Words on Weather & Climate — October 7, 2010

Peshtigo Horror

by CRAIG JAMES

Meteorologist Craig James, new Squire columnist

Peshtigo is a small town in northeastern Wisconsin about 50 miles north of Green Bay. Most people have likely not heard of Peshtigo, but on the night of October 8, 1871, it was in the middle of the deadliest fire in United States history. Very little news of this horrible event spread across the nation because, at almost exactly the same time, the Great Chicago Fire was destroying much of that city, capturing most of the attention. Almost unbelievably, that same night saw fires destroy much of Holland, Manistee and Port Huron, Mich. as well as a good bit of forested area in the central part of our state.

The exact cause of the Chicago fire is unknown, but the blaze started at about 9 p.m. on Sunday, Oct. 8, in or around a small shed that bordered the alley behind 137 DeKoven Street. The traditional account of the origin of the fire is that it was started by a cow kicking over a lantern in the barn owned by Patrick and Catherine O’Leary. Michael Ahern, the Chicago Republican reporter who created the cow story, admitted in 1893 that he had made it up because he thought it would make colorful copy. Would news reporters just make up facts? But I digress.

The fire encompassed almost 2,000 acres of the city. More than 73 miles of roads were destroyed, 120 miles of sidewalks, 2,000 lampposts, 17,500 buildings, and two to three million books. The death toll was between 200 and 300. The Chicago Water Tower is one of the few structures still standing that survived the fire.

The Chicago fire was small compared to what happened in northeastern Wisconsin that same evening. The fire in this area consumed over 1.2 million acres of land, which is approximately twice the size of Rhode Island. At least 12 communities were completely destroyed with death toll numbers ranging between 1,200 and 2,500 people. The following account gives a vivid description of what happened in Peshtigo, Wis. that night beginning around 9 p.m.

“A sound resembling a thousand stampeding cows or the ‘heavy discharge of artillery’ preceded the horrors that followed. The thick smoke made it difficult to see even a few feet ahead. Out of the darkness leapt large fire whirls that twisted off treetops while they burst into flame. Flames shot into the sky like lightning as the wind showered the landscape with firebrands, cinders and hot sand. One man recalled how ‘great volumes of fire would rise up, fifty feet from the top of the trees, leap over thirty acres of clearing and, in an instant, flame up in the forests beyond.’ As the fire continued it grew exponentially. Exploding marsh gases hovered over the ground like black balloons until they exploded above the ground throwing fire like shrapnel. Houses and people literally burst into flame. ‘The fire arrived… not as a wave or a surge of flame but as though it suddenly dropped from the sky.’”

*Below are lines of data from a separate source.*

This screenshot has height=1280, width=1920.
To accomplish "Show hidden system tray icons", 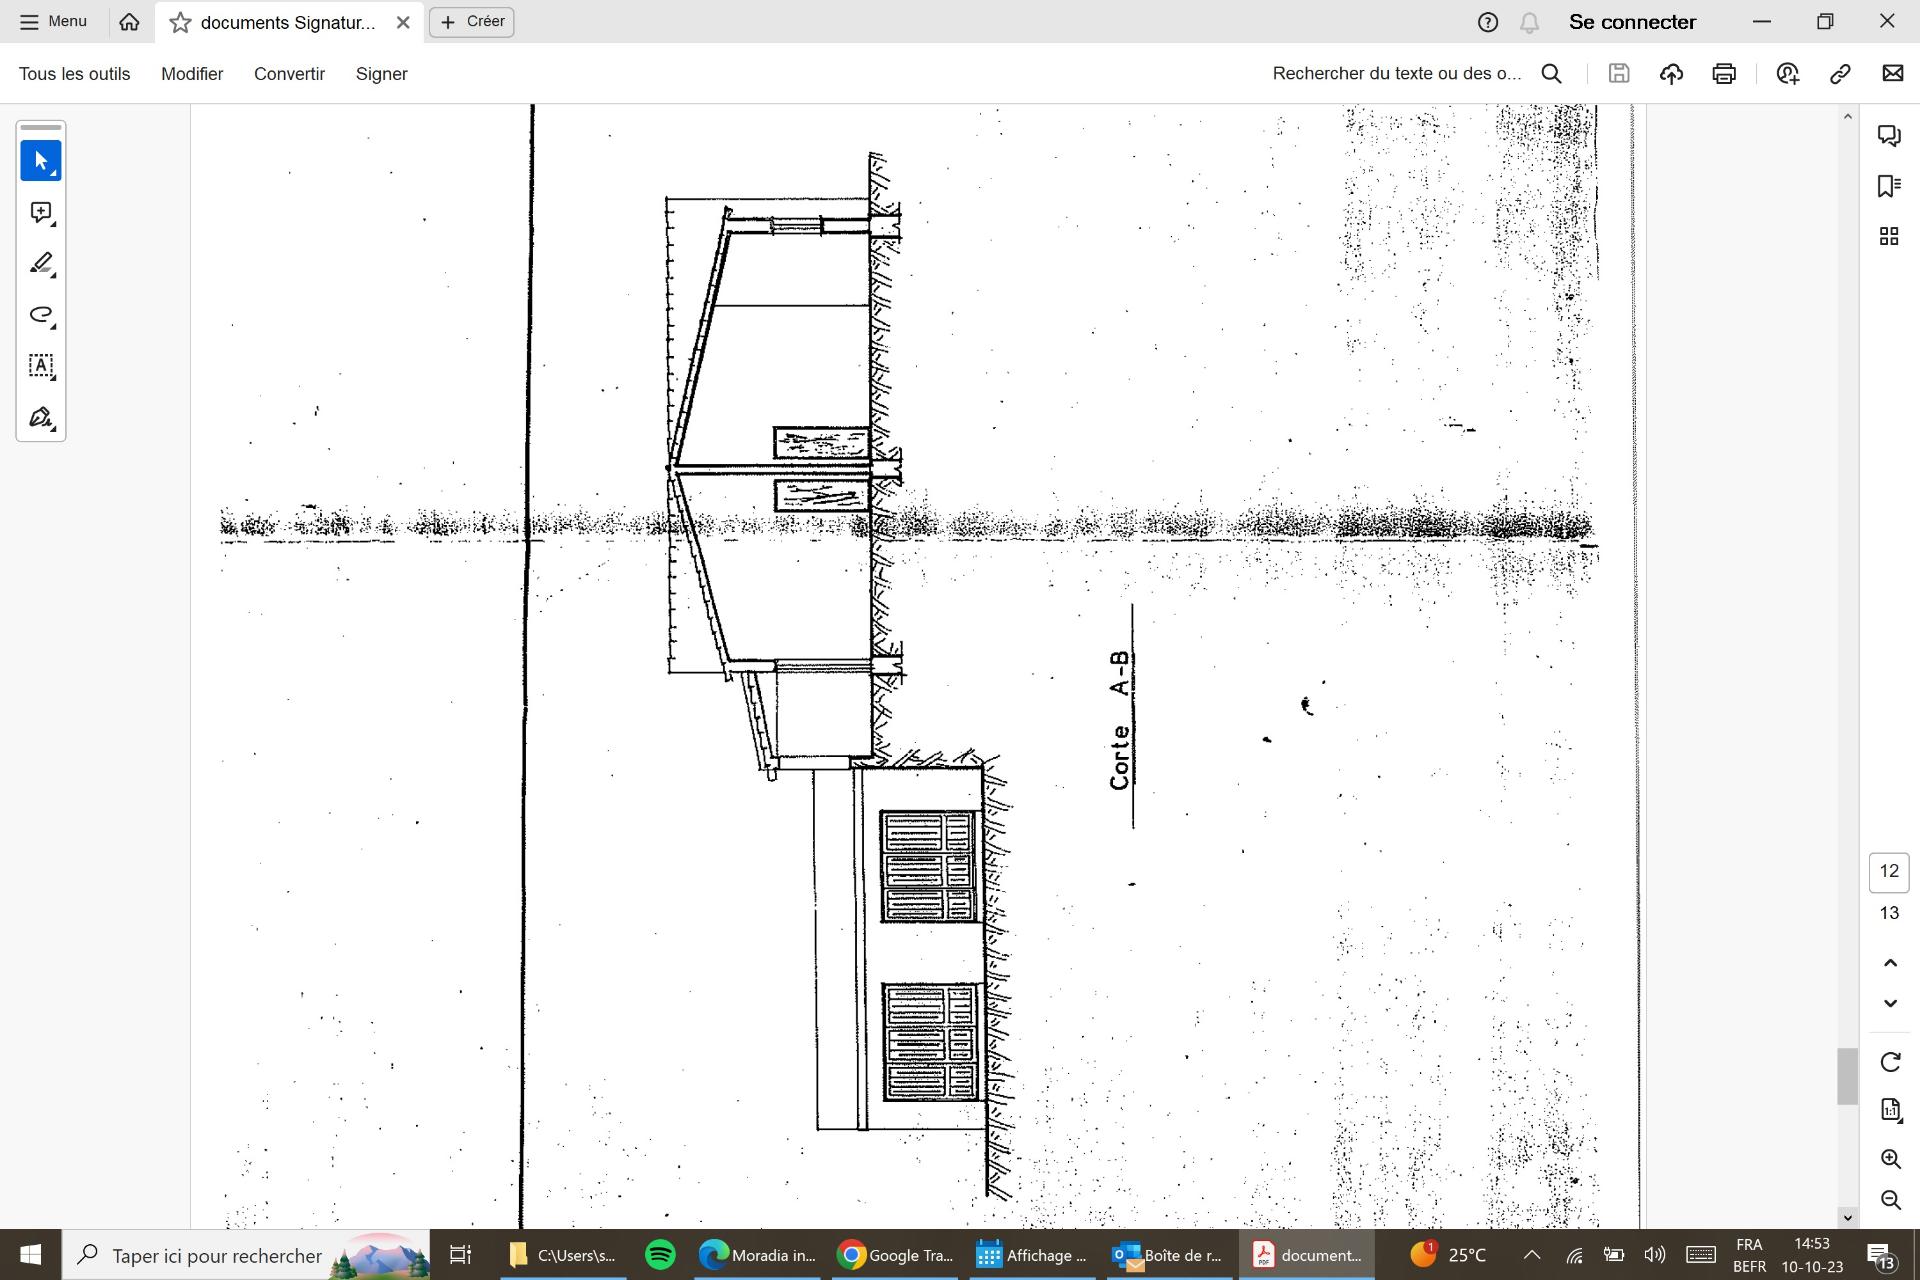I will click(x=1531, y=1255).
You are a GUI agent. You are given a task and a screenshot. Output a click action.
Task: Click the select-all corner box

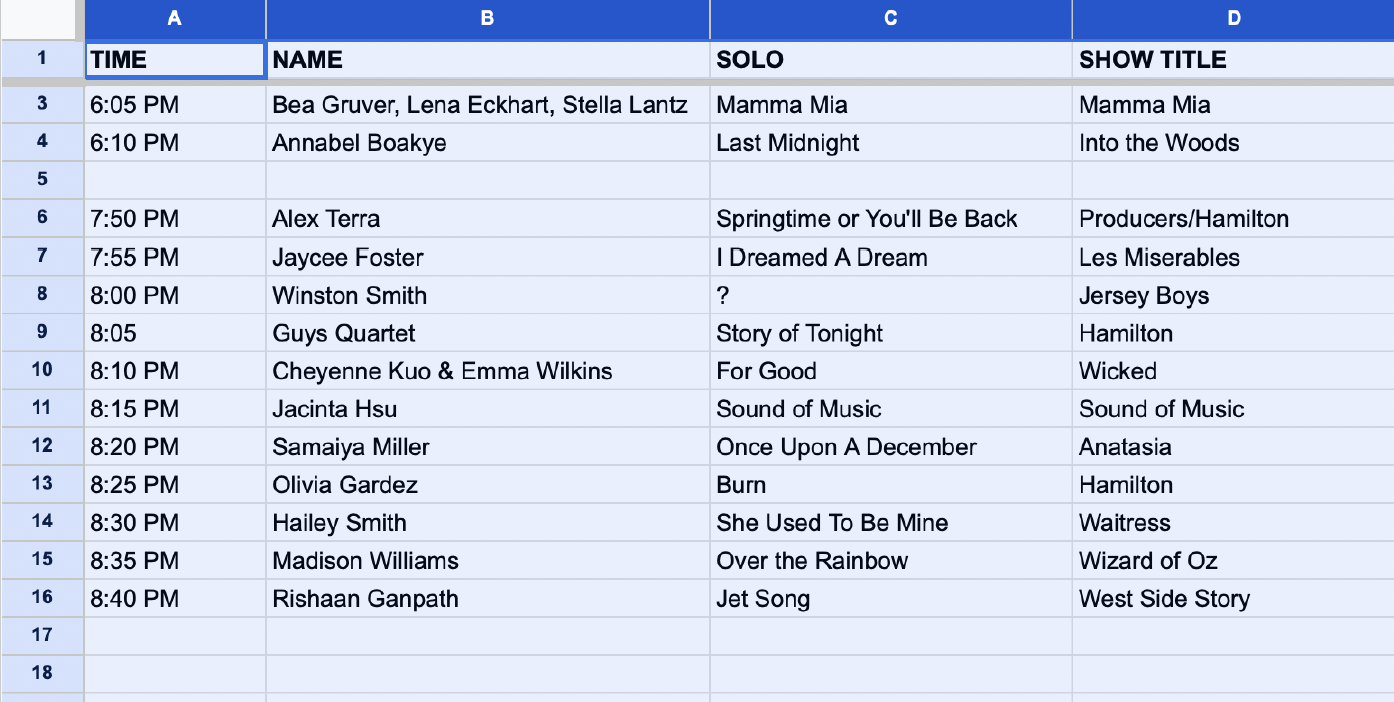pos(42,18)
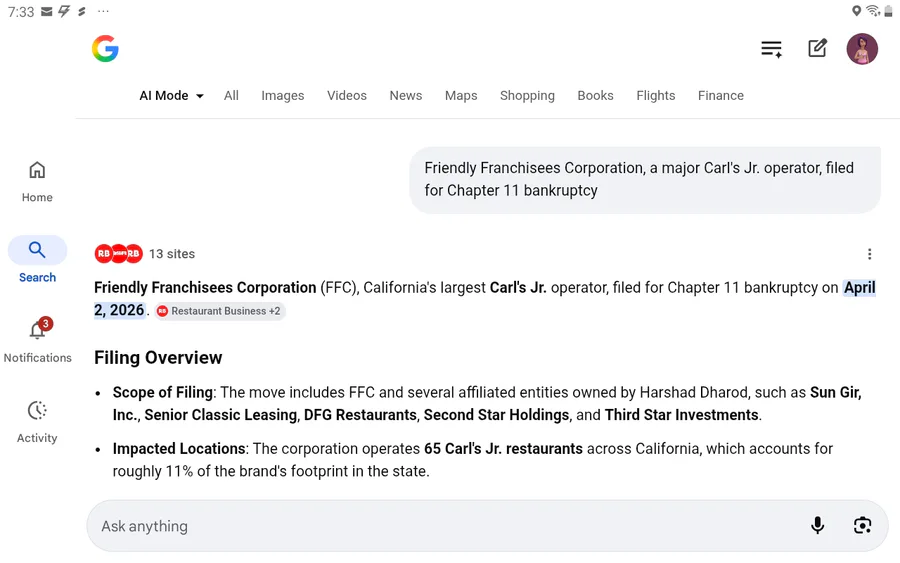Switch to the Images tab

pos(282,96)
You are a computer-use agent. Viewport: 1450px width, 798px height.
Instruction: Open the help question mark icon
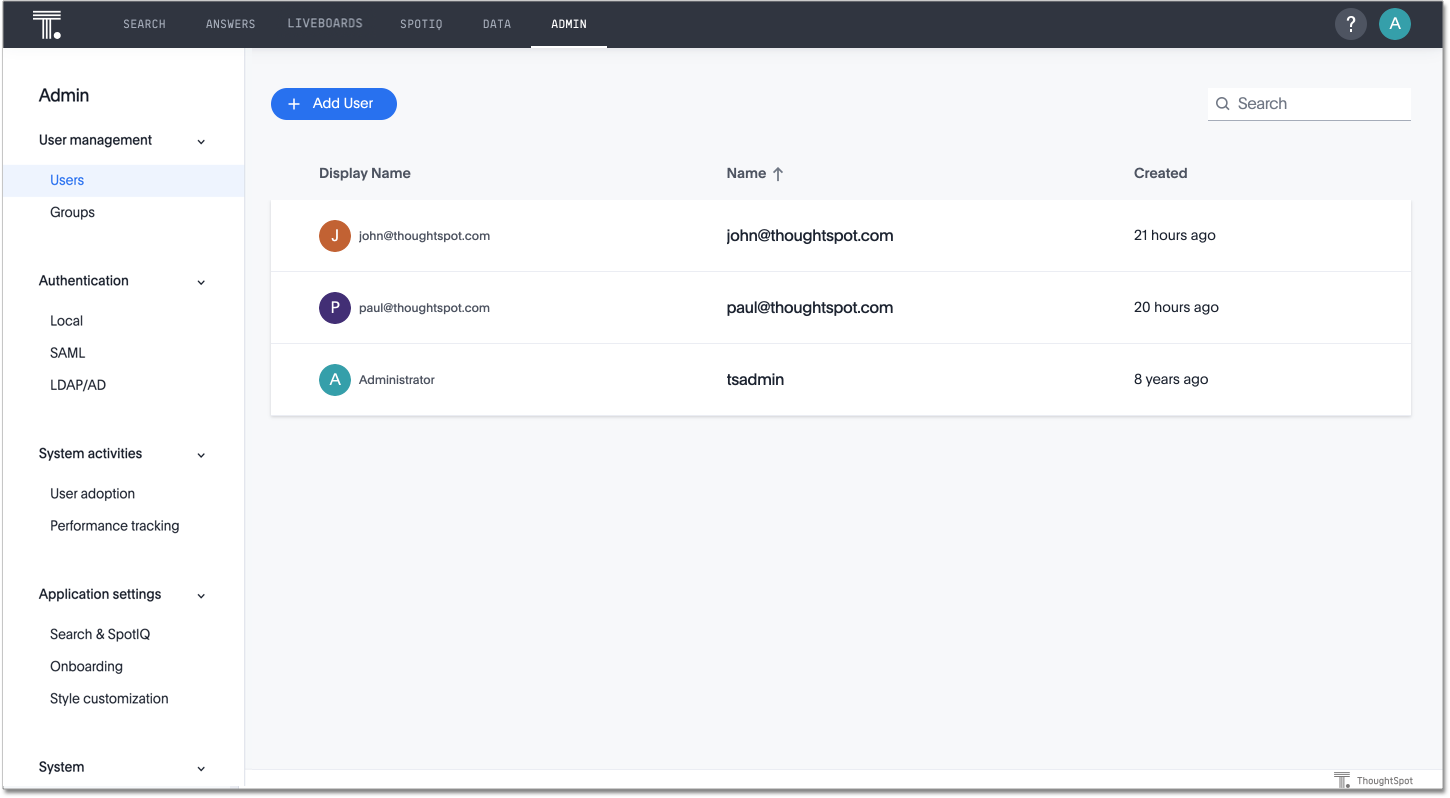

Details of the fires in Michigan are somewhat contradictory, but it appears as if most of the business district of Holland was destroyed by fire that night. In Lansing, flames threatened the agricultural college, now Michigan State University. In the “thumb,” farmers fled an inferno that some newspapers dubbed “The Fiery Fiend.” Reports say that fires also threatened parts of Muskegon, South Haven, Grand Rapids, Wayland and Big Rapids. A steamship passing the Manitou Islands reported they were on fire.

Communications were so poor at the time it is difficult to reconcile many of the stories that have emerged about that infamous night. The cause of these nearly simultaneous blazes remains unknown other than the fact that conditions were extremely dry across the entire region from July up until the October fires, and much of the area was covered with dried-out woodchips, sawdust and brush from extensive logging going on at the time.

Theories have been proposed that pieces of a disintegrating meteorite ignited the inferno. Descriptions of fire falling from the sky may lend credence to this theory. Others believe perhaps the Earth passed through the tail of a comet, which provided additional methane to produce the fires. We may never know the cause, but we do indeed know it was a night of unimaginable horror followed by years of recovery. It is part of Great Lakes history we should never forget.

Craig James has been retired since July 1, 2008, after 40 years of broadcasting television weather. He was chief meteorologist at WZZM-TV for 12 years and chief meteorologist at WOOD-TV for 24 years. He is a graduate of Penn State University, where he received a Centennial Fellowship Award. He was also honored as a Fellow of the American Meteorological Society.